This psychoanalytical study is the study of the novel “The Comeback” written by Ella Berman in 2020. Frued (1950) proclaims that Psychoanalysis theory deals with the specific premises of the workings of the mind. Most of the novel’s chapters deal with Grace’s character, who is exploited and manipulated at the age of fourteen by The Hollywood director, Able Yorke. She seems to have fame and a reputation as a superstar but on the inside, she is broken and living a miserable life because of the traumatic experiences of sexual abuse. She becomes addicted to alcohol and other drugs. Freud (1896) names this situation the effect of trauma. This dissertation provides the understanding of Trauma theory through the character of the protagonist of the novel The Comeback, and it also presents the execution of the psychoanalysis theory by exploring the unknown and hidden perspectives of Grace’s character.
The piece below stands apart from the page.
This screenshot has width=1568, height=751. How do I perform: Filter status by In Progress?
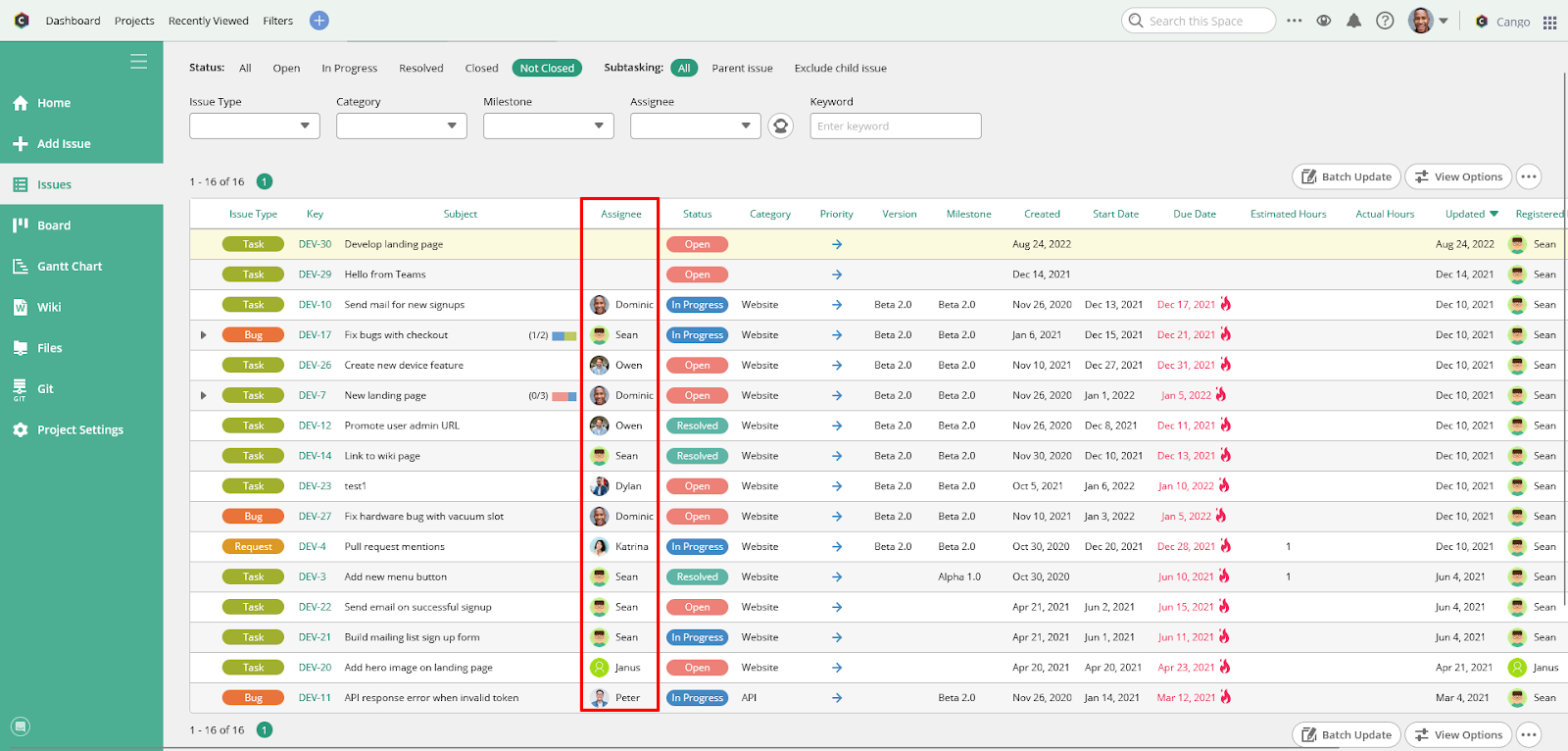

This research highlights how childhood sexual abuse impacts the development of Grace’s character, and how sexual abuse leads to her Abnormal behavior.
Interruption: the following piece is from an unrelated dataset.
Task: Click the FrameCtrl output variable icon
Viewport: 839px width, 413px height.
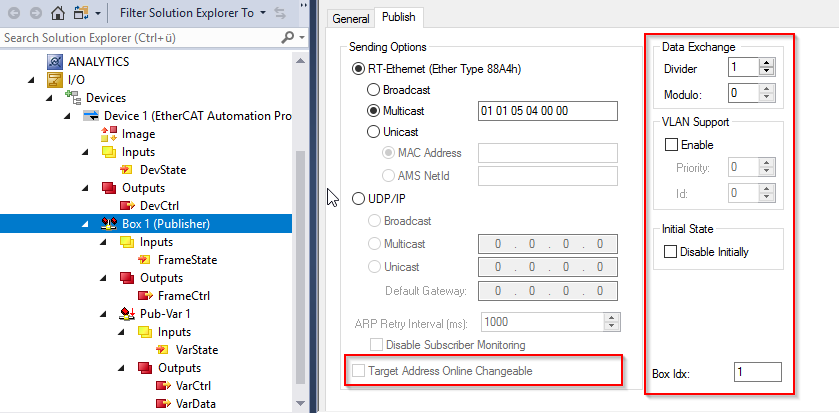Action: coord(146,296)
It is a very common observation that the human mind tends to retain some memories even if they are bad or good, any experience which leaves an impact on a person’s life stays in the memory. That particular experience becomes eternalized in the memory of that person. Although the event that happened once, does not go on happening again and again, the memory of the traumatized victim, becomes eternal. It happens again and again and always leaves the person in the same agonized state in which he/she was left when encountered with that very experience for the first time. There are times when a sudden outburst, a certain event, or even the slightest idea can lead to the disorientation of thoughts and activities, just because the person feels that he is experiencing the same event again, only that he is not and it is just his memory of the circumstance which makes him feel like this.
As camera introduces us to invisible optics as does psychoanalysis to unconscious impulses. The theory of psychoanalysis is the most imposing theory we have in the post-war period. It was birthed by the Austrian neurologist Sigmund Freud in the 1950s, who provided a radically new approach to the analysis and treatment of ‘abnormal’, sexual, and traumas’ behavior. It deals with the dynamics of the workings of the mind and focuses on the state of mind of the author or the state of mind of characters created by the author. The closest connection between literature and psychoanalysis has always been located in literary theory. Among these literary theories to literature, psychoanalysis is one of the modern theories that are used in English literature. Caruth (1996) explained the relationship between literature and psychoanalysis as
“If Freud turns to literature to describe the traumatic experience, it is because literature
itself is interested in the complex relationship between knowing and not knowing, and it is at this specific point at which knowing and not knowing to intersect that the psychoanalytic theory of
traumatic experience and the language of literature meet.” (Caruth 1996)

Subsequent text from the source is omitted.